Saturday, May 13, 2017: 12:00 PM-1:40 PM
Golden Gate Ballroom (Marriott Marquis Hotel)
E. Demurie, P. Warreyn, C. Bontinck and H. Roeyers, Department of Experimental-Clinical and Health Psychology, Ghent University, Ghent, Belgium
Background: The social motivation hypothesis of autism spectrum disorder (ASD) posits that decreased social motivation in ASD may result in less attention to and thus fewer experiences with social sources of information, negatively influencing the development of social cognition and social-communicative abilities (Chevallier et al., 2012). As this reduction in social motivation is considered to be an etiological factor in ASD, we should be able to observe this difference early in life. However, the diagnosis of ASD can only be reliably made around the age of 2 to 3 years (Charman & Baird, 2008).
Younger siblings of children with an ASD have a 10 to 20 times higher risk of developing ASD themselves and are likely to share some behavioral characteristics with their older sibling (Szatmari et al., 2004). Therefore, the current study focused on intrinsically socially motivated behavior of these ‘high-risk (HR) siblings’, by administering helping tasks.

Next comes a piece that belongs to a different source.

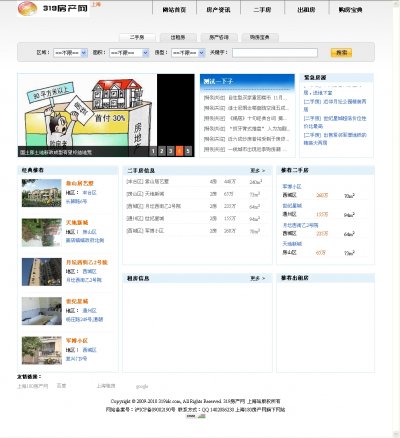The width and height of the screenshot is (400, 438).
Task: Switch to the 购房宝典 search tab
Action: pos(260,37)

Objectives: The current study aims to extend our understanding of (pro)social motivation in HR siblings. Two research questions were formulated:
1. Is there a difference in helping behavior between high-risk and low-risk infants?
2. Is helping behavior associated with social-communicative abilities?

Methods: 24 HR siblings and 34 siblings of typically developing children (low-risk (LR) siblings), participating in a prospective study design, were tested in six helping tasks (Warneken & Tomasello, 2006, 2007) at 24 months of age. In the experimental condition (3 tasks) the researcher accidentally encountered a problem that she could not solve herself without the help of the child. In the control condition (the other 3 tasks, counterbalanced) a similar situation was created intentionally by the researcher and thus no help was needed. All sessions were videotaped and coded with regard to helping behavior and eye contact to the parent and researcher. Furthermore, the Autism Diagnostic Observation Schedule, Toddler module (ADOS-T; Lord et al., 2013) was administered.

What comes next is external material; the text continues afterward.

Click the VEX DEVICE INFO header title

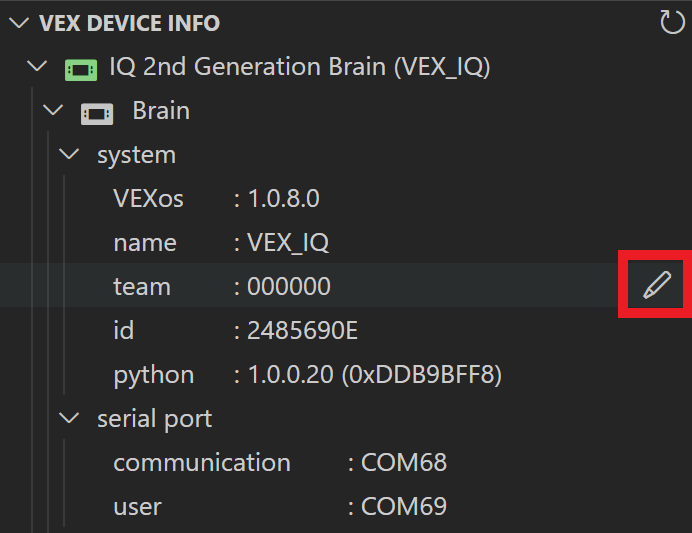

Results: All participants helped more frequently in the experimental compared to the control condition, which suggests that the experimental manipulation was successful.
Second, a significant condition x group interaction showed that HR siblings helped less in the experimental condition than the LR infants. Their helping reactions were also slower. Furthermore, LR siblings made more eye contact with the researcher and parent in the control condition compared to the experimental condition, while there was no effect of condition on eye contact of HR siblings.
Finally, within the total sample, more frequent and faster helping behavior in the experimental condition was associated with lower ADOS-T social affect and total scores.

Conclusions: Given the less frequent and slower helping reactions of HR siblings, it is possible that also children at risk for ASD show lower levels of (pro)social motivation. Furthermore, we found evidence for less social referencing in the ambiguous control conditions in the HR group. LR infants checked more often with the parent and researcher during this strange social situation. Finally, frequency and speed of helping behavior was clearly related with social-communicative abilities in early development.